Dopo 4 anni d’assenza sul mercato torna una delle migliori symphonic black metal band degli anni ’90 ah no aspettate un attimo … il gruppo si é formato nel 2013 ma ascoltando tutta la loro (ottima discografia) non ce ne se ne rende assolutamento conto … Il debut
‘Through Infinity Of Darkness’ era una sorta di omaggio agli
Emperor che furono, fatto in maniera coscienziosa e con grande gusto.
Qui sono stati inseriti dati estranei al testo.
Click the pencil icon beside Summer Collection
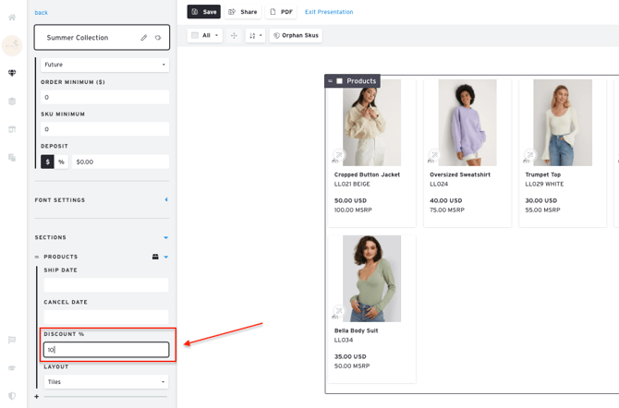 (x=144, y=38)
Dal seguente
‘When The Shadows Rise’ il duo carioca ha preso un po’ le distanze dai loro propri padri putativi, senza mai rinnegarli, e oggi approda alla perfetta fusione di quanto di meglio proposto in ambito sinfonico nella norvegia di fine millennio … Prendete gli immancabili
Emperor, aggiungeteci un inevitabile tocco dei migliori
Dimmu Borgir e dategli una bella passata di
Limbonic Art e otterrete la magnificenza di
‘A Journey To The Darkest Kingdom’ ! In effetti se siete un po’ più giovani potreste semplicemente pensare alla fusione di
Vargrav con
Mooncitadel e sareste ancora più prossimi alla comprensione della band… detta cosí i
The Kryptic rischiano di passare per degli abili maestri del ‘copia e incolla’ e questo non non sarebbe e non é giusto, in quanto il duo brasiliano sa esprimere in maniera propria ció che ha imparato dai grandi del passato e cosí, seppure in
‘The Rotten Wounds Of The Blessed’ si manifestano i
Dimmu Borgir di inizio carriera, é altrettanto vero che il pezzo esprime una sua personalità plumbea ed oscura solo mitigata dall’accelarazione che a metà pezzo, eleva il brano a vero highlight dell’album. I restanti brani sono tutti indistintamente molto validi, con strutture articolate e molto lunghe che peró non annoiano mai grazie ad una capacità tecnico-compositiva di rilievo. Una mia ulteriore preferenza tra i pezzi proposti va a
‘Unhallowed’ dove i
Limbonic Art di
‘In Abhorrence Dementia’ si prendono la scena … I solos e le vocals declamatorie (sia in
‘Into The Blasphemy Ritual’ che in
‘Bloodthirsty The Mighty Bestiary’ ) arrichiscono ancor di più la proposta che puó, ovviamente, contare sempre su grandi fughe tastieristiche e melodie di ampio respiro. Se c’é un appunto che si puó fare all’album é che in tanta ‘pomposa perfezione’ si perde un po’ l’immediatezza e l’aggressività primordiale del black (molto presente nel debut per esempio), ma se questo é un ‘pegno’ da pagare per ascoltare queste 7 magnifiche sinfonie, che ben venga … Déjà vú si, ma di altissima classe , ottimi !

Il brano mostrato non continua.